Making the case for Uranus and Neptune

 Uranus in 2005 as seen by the Hubble Space Telescope. (Image credit: NASA)

Uranus in 2005 as seen by the Hubble Space Telescope. (Image credit: NASA)

You might think we've studied the outer solar system planets pretty well.  After all, eight spacecraft have visited Jupiter and a ninth (Juno) is on its way.  Four missions have visited Saturn, including the long-running Cassini spacecraft.  But that's only half the story.  Farther out and much different than Jupiter and Saturn, Uranus and Neptune have only ever been visited once, by Voyager 2.  These fleeting flybys revealed worlds unlike any other in the solar system and, yet, we have since then never returned.

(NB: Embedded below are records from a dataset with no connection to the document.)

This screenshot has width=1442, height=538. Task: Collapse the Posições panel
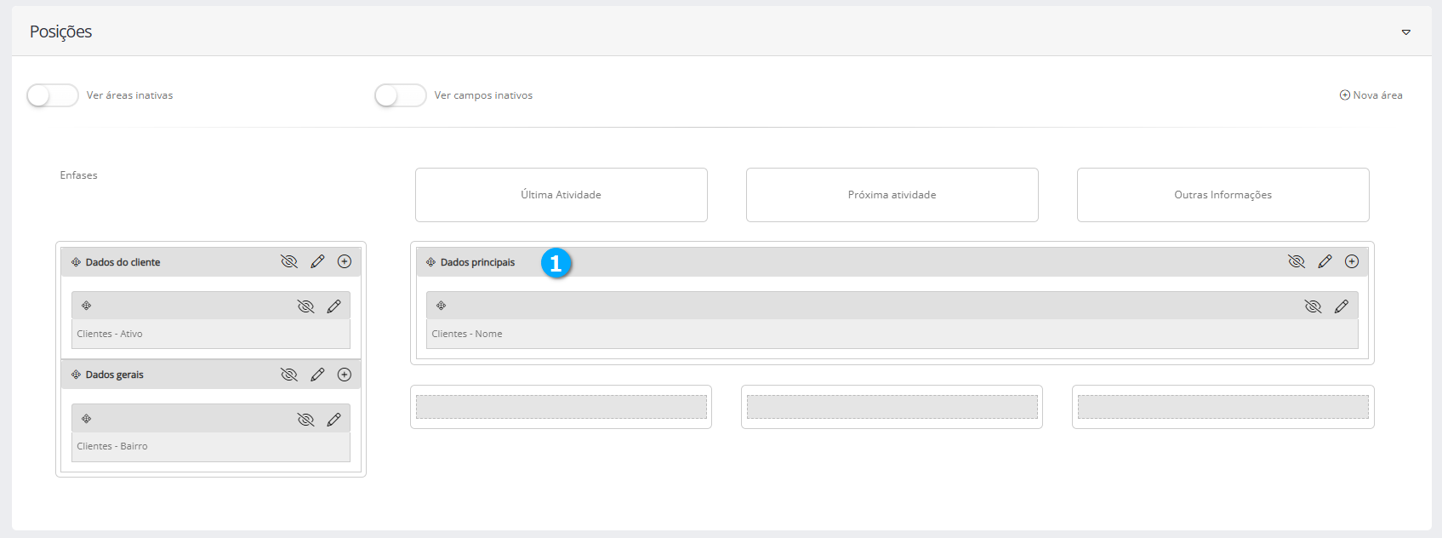point(1406,32)
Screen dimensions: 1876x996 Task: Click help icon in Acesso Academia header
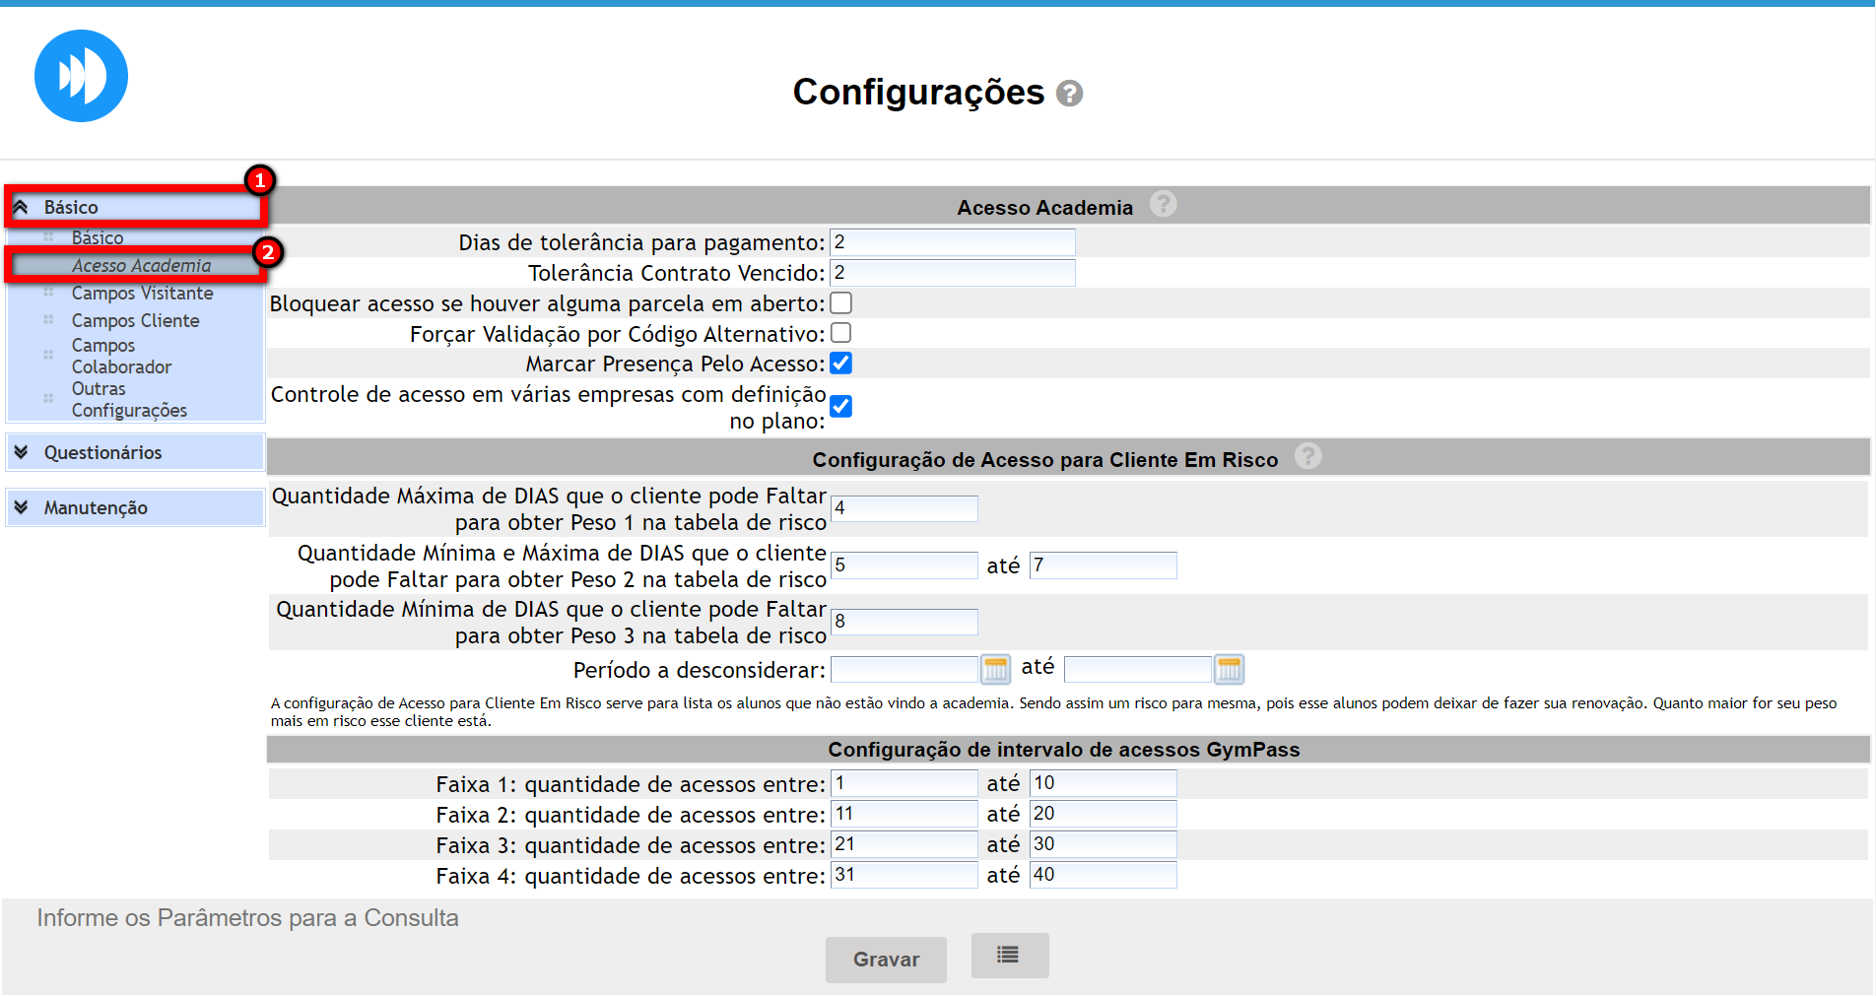1163,204
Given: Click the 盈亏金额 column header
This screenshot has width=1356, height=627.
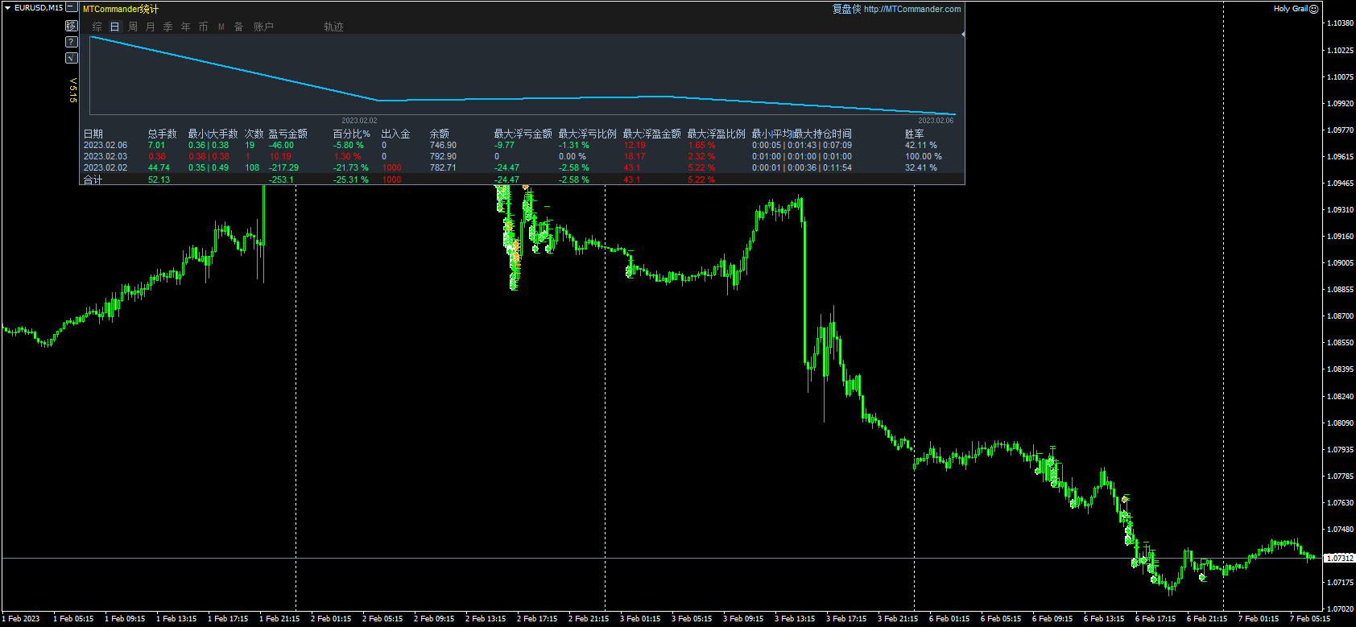Looking at the screenshot, I should (x=287, y=134).
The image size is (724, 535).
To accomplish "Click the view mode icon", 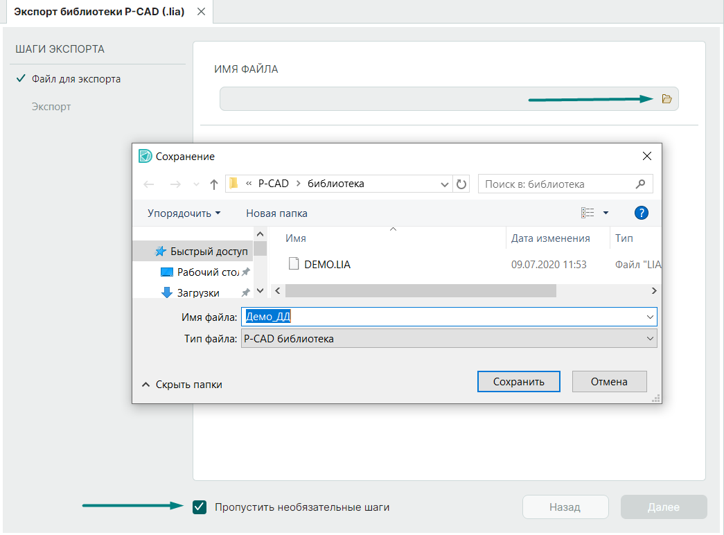I will pyautogui.click(x=588, y=213).
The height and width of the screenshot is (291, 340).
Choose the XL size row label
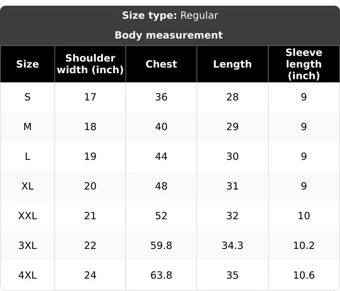click(28, 186)
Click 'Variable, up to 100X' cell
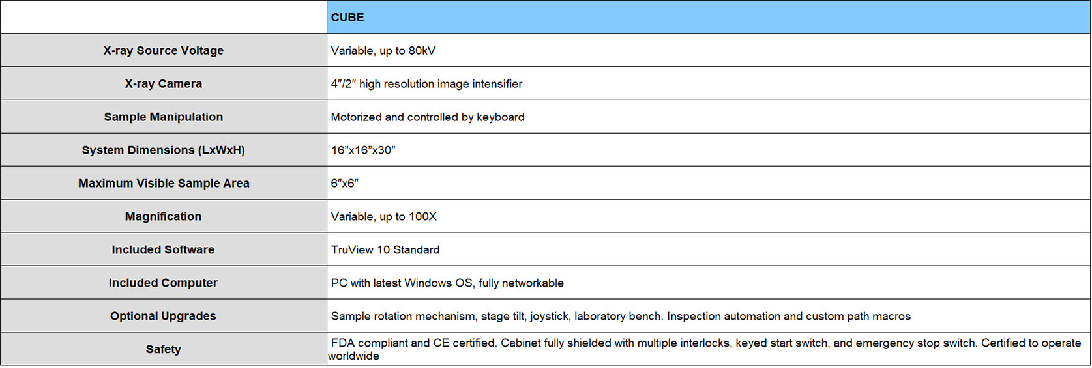1092x368 pixels. [708, 217]
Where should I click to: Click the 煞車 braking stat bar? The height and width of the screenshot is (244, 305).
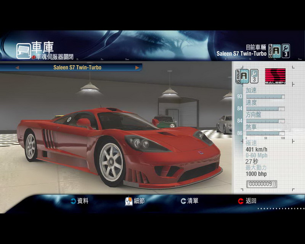(x=265, y=133)
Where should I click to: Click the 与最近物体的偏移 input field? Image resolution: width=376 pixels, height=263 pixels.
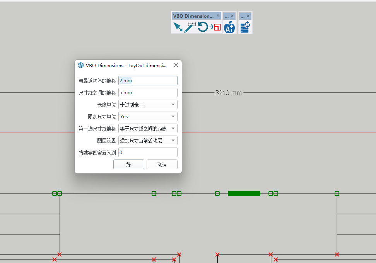[x=148, y=80]
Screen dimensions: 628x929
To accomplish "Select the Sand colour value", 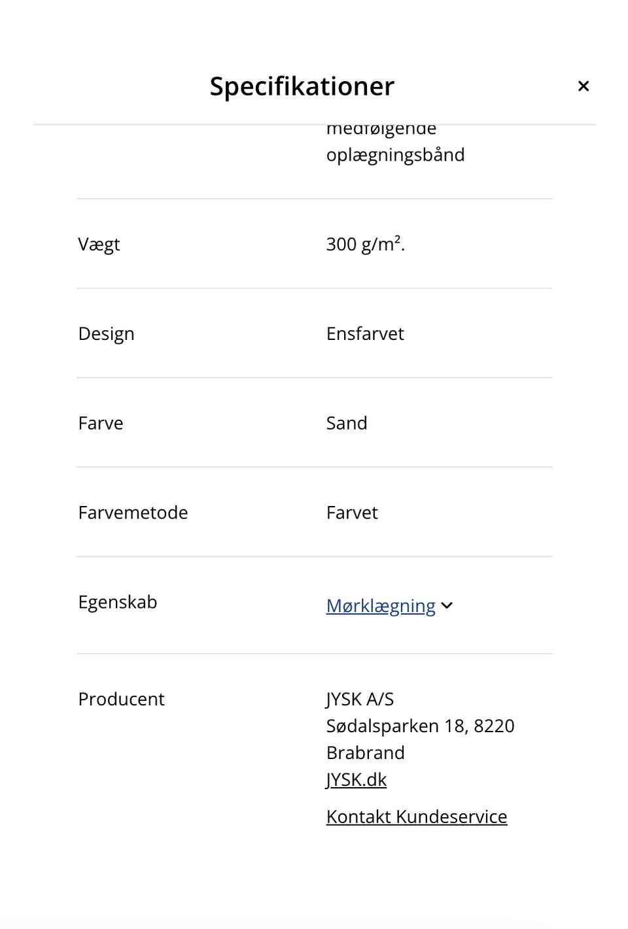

It's against this backdrop that the European Space Agency (ESA) is considering its next series of large missions.  With the first of these so-called L class missions (another Jupiter mission) slated to launch in 2022, ESA has begun to solicit ideas for the decade beyond.  Visiting Uranus or Neptune is one plan being put forth.  Let's take a look at why a mission to one of these planets would be so exciting.

In the aftermath of Voyager 2's 1989 visit to Neptune, a picture of the formation of our solar system began to crystallize.  Located farther from the Sun, the outer planets were able to take advantage of cooler temperatures to accumulate the hydrogen and helium which give them their large, fluffy builds.  Even farther out, in particular, Uranus and Neptune were able to accumulate ices as well as gasses.  Scorched by the heat of the Sun, the inner planets were reduced to rocky bodies.

The picture lasted all of ten years.  As the discovery of exoplanets mounted, it became clear that solar systems could form in a nearly-infinite number of different ways.  Jupiter-type planets have been found orbiting closer to their star than Mercury orbits to the Sun.  Huge rocky planets, much larger than the Earth, seem quite common.  And astronomers found lots and lots of Neptune-sized planets.  Clearly, a new formation model was needed, and astronomers continue to work on one today.

One of the most important constraints on potential models is the composition of the planets.  We need the right amount of stuff in the right place in the right time to make the planets that we see today.  And even though we can make some measurements from here on Earth, our knowledge of Uranus and Neptune's composition lags greatly behind that of all the other planets.  How can we hope to understand the thousands of planets we're finding outside our solar system if we haven't even studied all those within it?

If the chemical makeup of a planet doesn't get your blood pumping, there is plenty of other stuff that will.  Did you know that Uranus orbits on its side?  That's right - unlike the other planets, the north pole of Uranus points towards the Sun, not perpendicular to it!  Also unlike the other planets, the magnetic fields of these icy worlds are tilted at a huge angle compared to their rotation.  Since we think that rotation plays an important role in generating a magnetic field, this poses a serious problem to our theories.

 Triton's tortured surface, as seen by Voyager 2 in 1989.  (Image credit: NASA)

Triton's tortured surface, as seen by Voyager 2 in 1989.  (Image credit: NASA)

Neptune is also host to what may be one of the most fascinating objects in the solar system - Triton.  The sixth largest moon, Triton is likely a captured dwarf planet with a composition similar to Pluto.  How do we know this?  Well, for one, it orbits backwards!  While every other large moon orbits counter-clockwise, Triton orbits clockwise.  The coldest known moon, its surface is covered in nitrogen ice and occasionally it erupts in frozen geysers.  I could go on and on, but, the point is, we've discovered all this amazing stuff from one spacecraft flyby that observed less than half of Triton's surface.  Imagine what else might be out there...

So, if Uranus and Neptune are really as fascinating as I've claimed, why haven't we visited them again?  The answer lies in the vast space between the planets.  It took the Cassini mission seven years to reach Saturn.  Uranus is twice as far; Neptune, three times.  These are timescales which challenge what even public institutions can manage.  We can (and would have to) get there faster, but it'll cost us.  Cassini has cost more than $3.25 billion dollars.  We can expect a similar price tag on visits to Uranus and Neptune.  That makes ESA's L class budget of $1 billion pale in comparison, so there is clearly still work to be done.  But, can we in good conscience continue to completely ignore a quarter of the solar system?  I think not.